* [Aim of the exercise] Make an exact copy of the entries, and keep any pictures out of it.

* [Material shown]
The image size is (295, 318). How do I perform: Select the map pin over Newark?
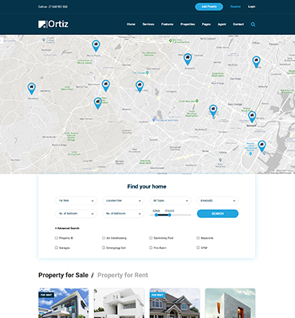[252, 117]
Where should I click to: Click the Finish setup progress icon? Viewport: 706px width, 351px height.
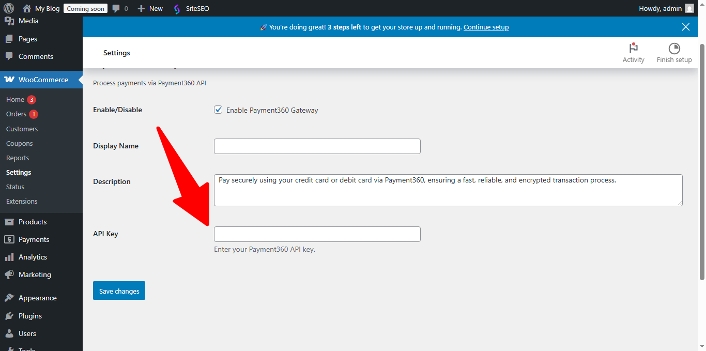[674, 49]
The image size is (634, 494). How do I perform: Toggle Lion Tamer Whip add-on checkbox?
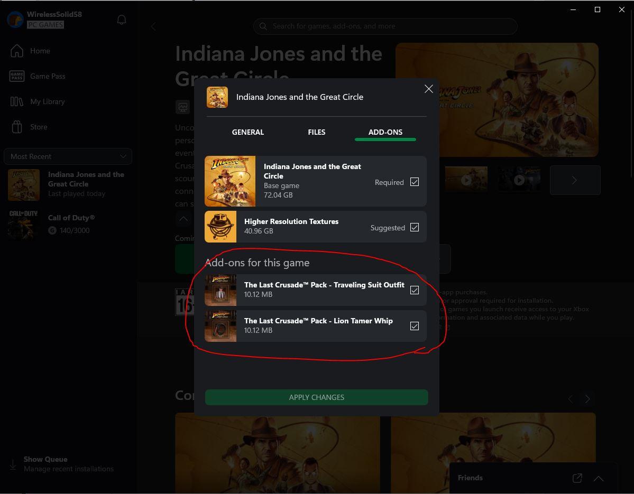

* [Your response]
The image size is (295, 318). How do I perform: Select the map pin over Newark?
[252, 117]
Where should I click to: Click the Finish setup progress icon? Viewport: 706px width, 351px height.
[674, 49]
The image size is (634, 494). How do I perform: Toggle Lion Tamer Whip add-on checkbox?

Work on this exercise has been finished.